Mais la tâche qui nous attend n’est pas de faire gagner 10 ou 20 sièges supplémentaires au NPD. La tâche est de stopper l’austérité des libéraux et des conservateurs. Seul un mouvement de masse des travailleurs et des jeunes permettra d’y arriver. Demander aux riches de « payer un peu plus » est insuffisant pour susciter un tel mouvement de masse. En effet, la bureaucratie du NPD est attachée au crétinisme parlementaire et est allergique aux actions qui mobiliseraient les gens sur le terrain. Les dirigeants ont empêché à plusieurs reprises des candidats socialistes et des militants pro-palestiniens de se présenter pour le parti et, tout en adoptant occasionnellement une rhétorique « de gauche », ils ont fait tout ce qui était en leur pouvoir pour garder le contrôle total des structures du parti.
Des mesures fiscales mineures ne sont pas suffisantes pour créer un mouvement de masse. Pour ce faire, nous avons besoin d’idées qui sapent les fondations de l’austérité capitaliste.
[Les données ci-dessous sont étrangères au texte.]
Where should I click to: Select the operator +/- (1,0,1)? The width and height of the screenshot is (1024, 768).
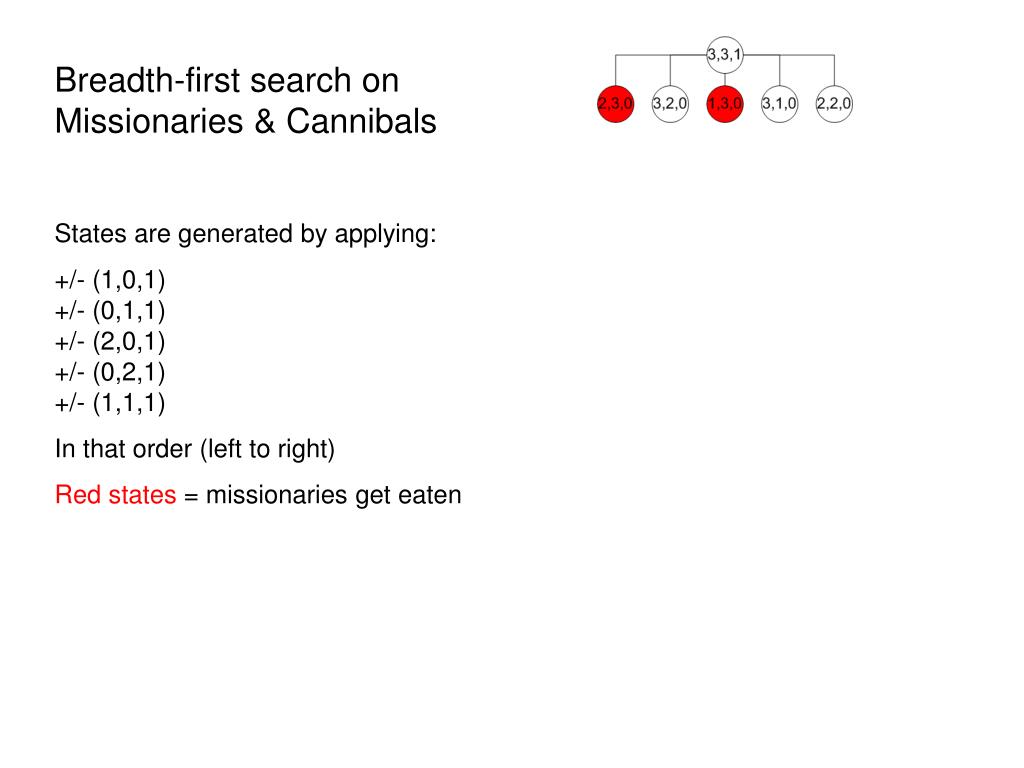coord(110,280)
Il y a deux ans, un sondage révélait que 58% des Canadiens étaient favorables au socialisme, un chiffre qui a certainement augmenté depuis l’arrivée de la COVID-19. Les récents sondages sur l’équité fiscale sont révélateurs du virage à gauche de la classe ouvrière. Mais comme c’est l’Institut Broadbent, un groupe de réflexion réformiste, qui a commandé ces sondages, il n’a pas demandé l’opinion des Canadiens sur le socialisme et les nationalisations. Au lieu de mesures fiscales susceptibles d’entraîner une fuite des capitaux, nous devons exproprier les richesses des grandes entreprises qui ont profité de la pandémie. Au lieu de réformes mineures d’un système défaillant, nous avons besoin d’un mouvement qui s’attaque au capitalisme et le dénonce comme source de la crise. Au lieu de renflouer les entreprises, nous devons placer l’économie sous le contrôle démocratique de la classe ouvrière.
Un tel programme socialiste permettrait d’unir un mouvement contre l’austérité libérale à venir et de mettre à nu la banqueroute de ces mêmes libéraux. Tôt ou tard, un tel mouvement émergera sous les coups de la crise du capitalisme. C’est inévitable. Mais les gestes que nous posons aujourd’hui, ainsi que les gestes des organisations de masse, détermineront combien de temps nous devrons attendre et combien de reculs les travailleurs devront subir entre-temps. La Riposte socialiste défend un programme socialiste révolutionnaire comme seule solution à la crise actuelle et milite pour l’adoption d’un tel programme dans les organisations des travailleurs. Il n’y a pas de temps à perdre.